EXTRAIT DE PAGE:
■ ■ ■ ■ ■

Monsieur Péladeau a une préoccupation fort légitime. Mais, à cette préoccupation, on lui oppose des opinions personnelles, des arguments d’autorité et des expériences personnelles. Pas une seule fois on ne reconnait à monsieur Péladeau la pertinence de son inquiétude légitime. Pas une seule fois un ne lui reconnait la valeurs de la science dans tout ce débat. Est-ce à dire, monsieur Asselin que vos opinions basées sur l’affect ont préséances sur la rigueur des faits scientifiques?
Que vous puissiez fonctionner ainsi pour vous-même, ça vous regarde. Mais quand ça implique tous les étudiants du Québec, là ça ne va plus.
Je trouve très inquiétant que PAS UNE SEULE FOIS dans cet échange, monsieur Asselin ne semble se préoccuper de mesurer scientifiquement la valeur pédagogique de la réforme à mettre en place. Lorsque je parle de valeur, je ne parle pas de considération romantiques ou d’idéologies mais de l’atteinte du but poursuivi : L’Éducation de nos jeunes.
Qu’est-ce que doit être la raison d’être du système d’éducation? Peut-être aurait-il fallu s’entendre sur cette question au préalable.
Pour ma part, L’École doit servir à former des citoyens éclairés, des citoyens possédant un esprit critique aiguisé. L’Étudiant doit posséder un bagage culturel suffisamment riche pour comprendre le monde dans lequel ils se trouve et qu’il soit outillés pour y faire face, y vivre et contribuer démocratiquement à le transformer selon ses aspirations citoyennes.

■ ■ ■ ■ ■

DOCUMENTS FOURNIS:

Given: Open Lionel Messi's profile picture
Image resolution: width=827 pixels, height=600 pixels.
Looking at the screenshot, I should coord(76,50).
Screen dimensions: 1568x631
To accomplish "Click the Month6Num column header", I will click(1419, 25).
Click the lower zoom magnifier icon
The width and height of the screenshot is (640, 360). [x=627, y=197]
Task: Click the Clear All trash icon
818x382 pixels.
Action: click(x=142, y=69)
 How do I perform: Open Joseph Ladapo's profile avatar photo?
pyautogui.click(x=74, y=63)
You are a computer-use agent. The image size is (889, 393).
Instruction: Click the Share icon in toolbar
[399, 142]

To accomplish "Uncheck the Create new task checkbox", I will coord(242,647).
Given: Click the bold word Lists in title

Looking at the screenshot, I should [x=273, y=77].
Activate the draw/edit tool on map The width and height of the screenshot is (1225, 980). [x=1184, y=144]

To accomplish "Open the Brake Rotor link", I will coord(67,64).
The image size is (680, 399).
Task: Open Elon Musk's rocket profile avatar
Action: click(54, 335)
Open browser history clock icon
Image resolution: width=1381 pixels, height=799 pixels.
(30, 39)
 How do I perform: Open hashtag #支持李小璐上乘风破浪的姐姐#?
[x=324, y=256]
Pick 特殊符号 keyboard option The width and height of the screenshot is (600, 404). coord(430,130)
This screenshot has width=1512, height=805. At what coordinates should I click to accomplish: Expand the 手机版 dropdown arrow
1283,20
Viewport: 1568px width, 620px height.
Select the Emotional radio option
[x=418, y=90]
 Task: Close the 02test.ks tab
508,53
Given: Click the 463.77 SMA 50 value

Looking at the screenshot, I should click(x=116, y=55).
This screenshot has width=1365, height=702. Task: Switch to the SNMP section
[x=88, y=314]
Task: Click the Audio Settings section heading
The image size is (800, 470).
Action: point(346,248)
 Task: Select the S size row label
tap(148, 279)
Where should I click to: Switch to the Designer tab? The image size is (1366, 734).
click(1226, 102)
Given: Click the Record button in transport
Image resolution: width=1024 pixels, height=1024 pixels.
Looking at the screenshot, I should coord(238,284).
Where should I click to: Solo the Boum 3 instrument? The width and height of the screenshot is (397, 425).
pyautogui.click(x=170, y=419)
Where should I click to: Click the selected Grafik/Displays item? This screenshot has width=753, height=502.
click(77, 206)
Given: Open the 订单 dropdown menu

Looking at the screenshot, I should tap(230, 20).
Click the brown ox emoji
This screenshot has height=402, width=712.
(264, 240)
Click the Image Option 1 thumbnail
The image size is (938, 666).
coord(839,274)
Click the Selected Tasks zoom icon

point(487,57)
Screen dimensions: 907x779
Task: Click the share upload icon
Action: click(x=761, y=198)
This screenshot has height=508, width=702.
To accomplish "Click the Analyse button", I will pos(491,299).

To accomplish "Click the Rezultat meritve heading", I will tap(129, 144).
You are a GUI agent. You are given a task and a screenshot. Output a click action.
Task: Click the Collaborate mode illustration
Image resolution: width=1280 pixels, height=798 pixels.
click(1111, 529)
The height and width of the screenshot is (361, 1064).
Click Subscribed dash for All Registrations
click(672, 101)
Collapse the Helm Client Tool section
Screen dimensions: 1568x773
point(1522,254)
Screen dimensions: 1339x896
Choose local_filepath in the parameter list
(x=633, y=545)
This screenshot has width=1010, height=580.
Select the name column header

■ ■ ■ ■ ■

ACTIVITÉS:
(a) Dans le texte sur la réforme de l'éducation, à quoi l'École doit-elle servir ?
(b) Poursuivez le texte sur la réforme de l'éducation à la suite de sa dernière phrase.
Les entrées ne servent pas pour ces activités.

CORRIGÉ:
(a) Elle doit servir à former des citoyens éclairés, possédant un esprit critique aiguisé.

(b)
Pour moi, C’est la chose la plus importante à réaliser pour un système d’éducation et la réforme actuelle semble plus soucieuse de former des travailleurs que des citoyens éclairés.
Monsieur Asselin ne reconnait pas dans cet échange l’importance de se fier à des faits objectifs (scientifiques) avant de se précipiter tête baissée dans une aventure aussi périlleuse que celle de chambarder le système d’éducation déjà très lacunaire.
Pire encore, à la préoccupation de rigueur scientifique de monsieur Péladeau, monsieur Asselin oppose son expérience personnelle, comme si cela pouvait constituer un argument rigoureux!
Avouez que ce N’est pas rassurant!!
Opposer l’expérience personnelle à la rigueur scientifique de qui que se soit n’est jamais une bonne idée, j’en conviens facilement. La grande majorité de cet échange date de 2005. Au commentaire #4 de ce billet, j’écris «je n’adhère pas à la thèse que la recherche en éducation soit unanime à « consacrer » l’enseignement explicite comme seule voie efficace.
J’accorde aussi de l’importance aux travaux de Seymour Papert et la rigueur scientifique de Piaget et de d’autres constructivistes me fait croire qu’il y a d’autres voies efficaces.
Je ne suis pas contre l’enseignement explicite; je ne l’ai jamais été. Mais le point de départ de ce texte est l’entrevue complaisante accordée à une personne que dont je respecte beaucoup le travail, que je lis sur son blogue d’ailleurs, mais qui, cette fois, a condamné toutes autres pratiques pédagogiques que celle qu’il préconise.
Je ne sais pas si c’est rassurant… mais il y a d’autres chercheurs qui arrivent à d’autres résultats en éducation. Depuis 2005, j’ai eu l’occasion d’en lire davantage sur ce sujet.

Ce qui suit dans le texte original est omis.